MY REPLY TO HER REPLY TO MY REPLY
Well, to address your points one by one:
* This specific spending does make me feel safer, so there is at least one person that you know that it makes feel safer. Not all spending makes me feel safer, but this does. Paranoia is not always a rational response.
* I did not see anywhere that the city is going to come to your house and place video cameras in your home! They ARE only placing it in public places. And no, there is no legal or Constitutional requirement that you be notified when you are videotaped in a public place. In fact, legally, there is pretty much no expectation of privacy in a public place. Your expectation of privacy in a public place cannot be so overriding that safety measures are subjugated to it.
* Taxes are not a pay-for-product concept. It is the use of the common wealth for the common good, as governed in a democracy. Every taxpayer dollar spent does not require the approval of every taxpayer. And I'm sorry, but I don't think it's such a bad idea to give the police the tools they need to do their job, i.e. law enforcement.

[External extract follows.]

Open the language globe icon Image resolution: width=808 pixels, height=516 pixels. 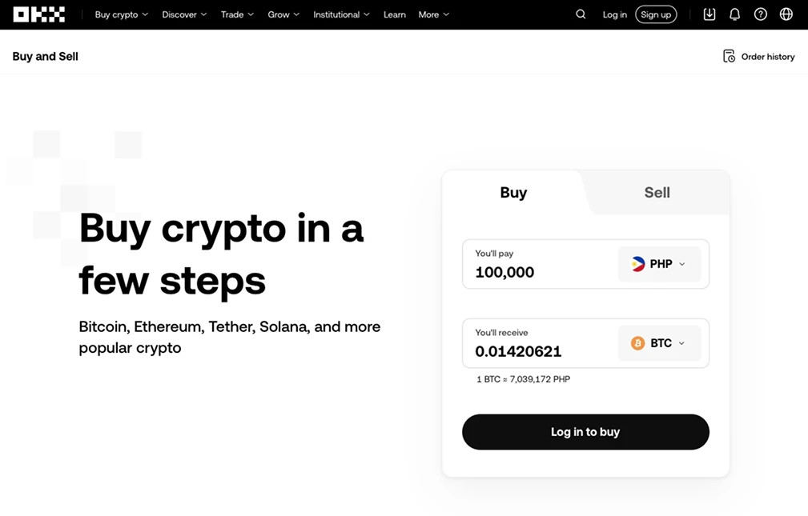(x=786, y=14)
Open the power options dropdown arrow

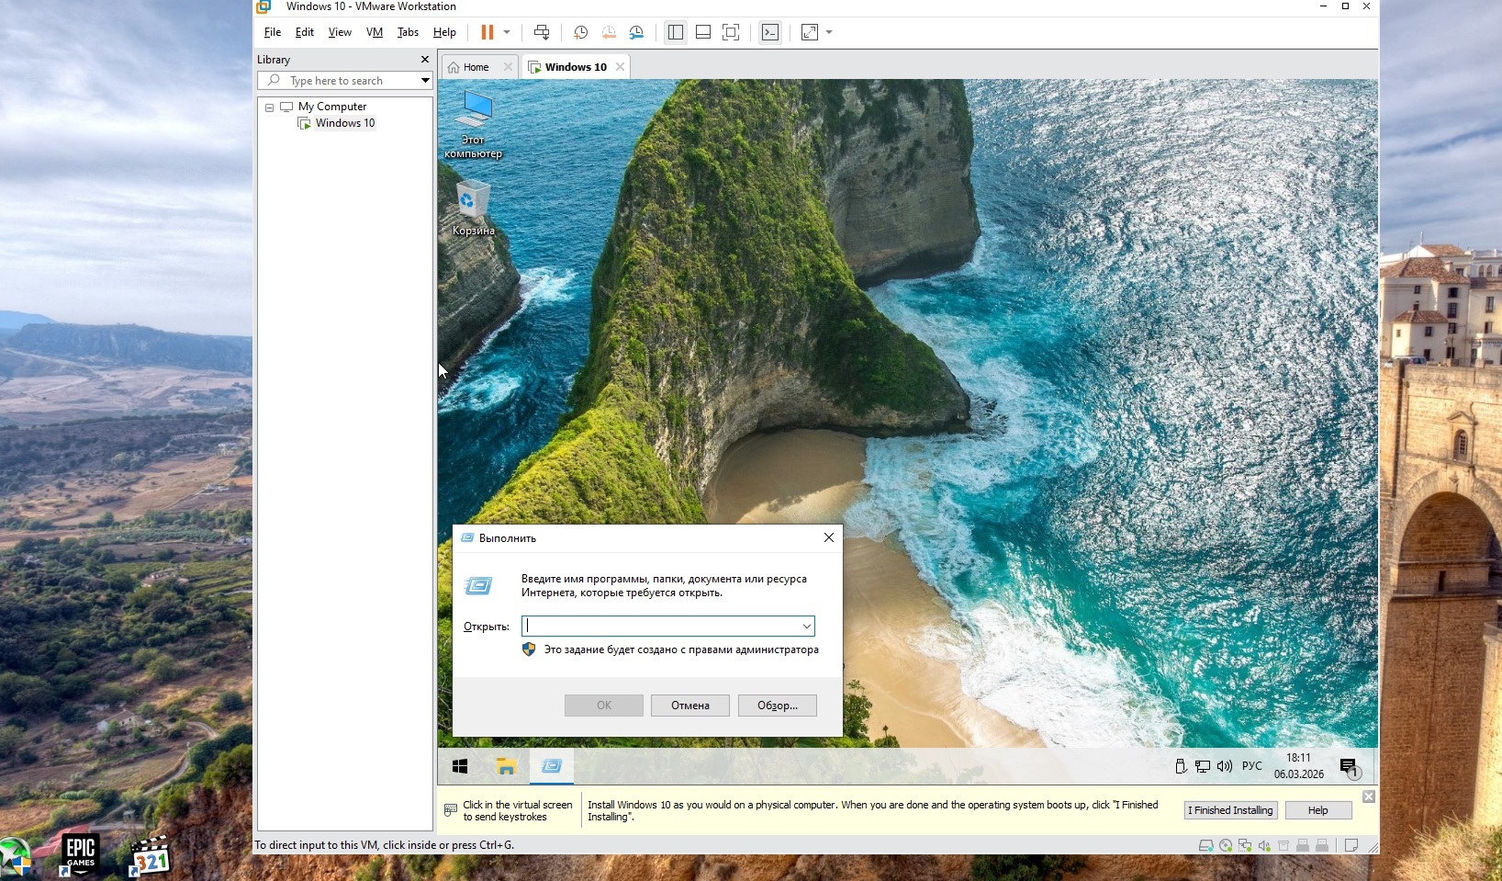coord(507,32)
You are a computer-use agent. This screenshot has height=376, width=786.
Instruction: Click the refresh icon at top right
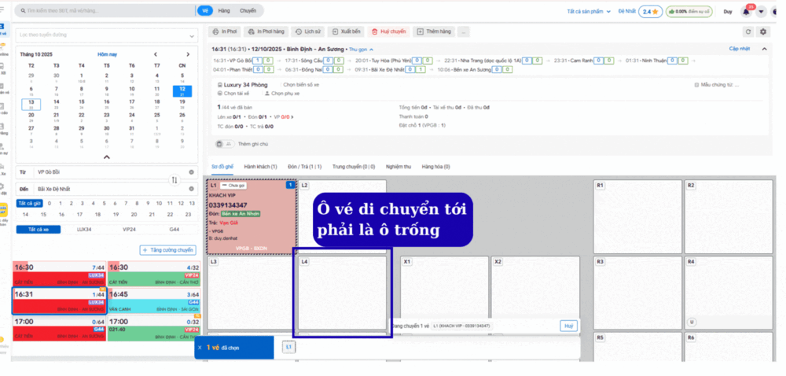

* If you have any empirical proof (i.e. a peer reviewed statistical study or analysis) that installing cameras increase crime, I'd like to see it.
* If you lived in a high crime city like Oakland, perhaps your perspective on whether installing more cameras would help would change. Either way, your original point in the post wasn't that this spending was just wasteful, but that installing cameras in public places means some sort of a police state or less free society.
* Having a sufficient police department does not mean a police state. Currently, a lot of police departments are understaffed, and staffing them fully does not make a police state. Yes, $5 billion spent on public safety measures and adding police officers in communities ravaged by crime is a GOOD idea.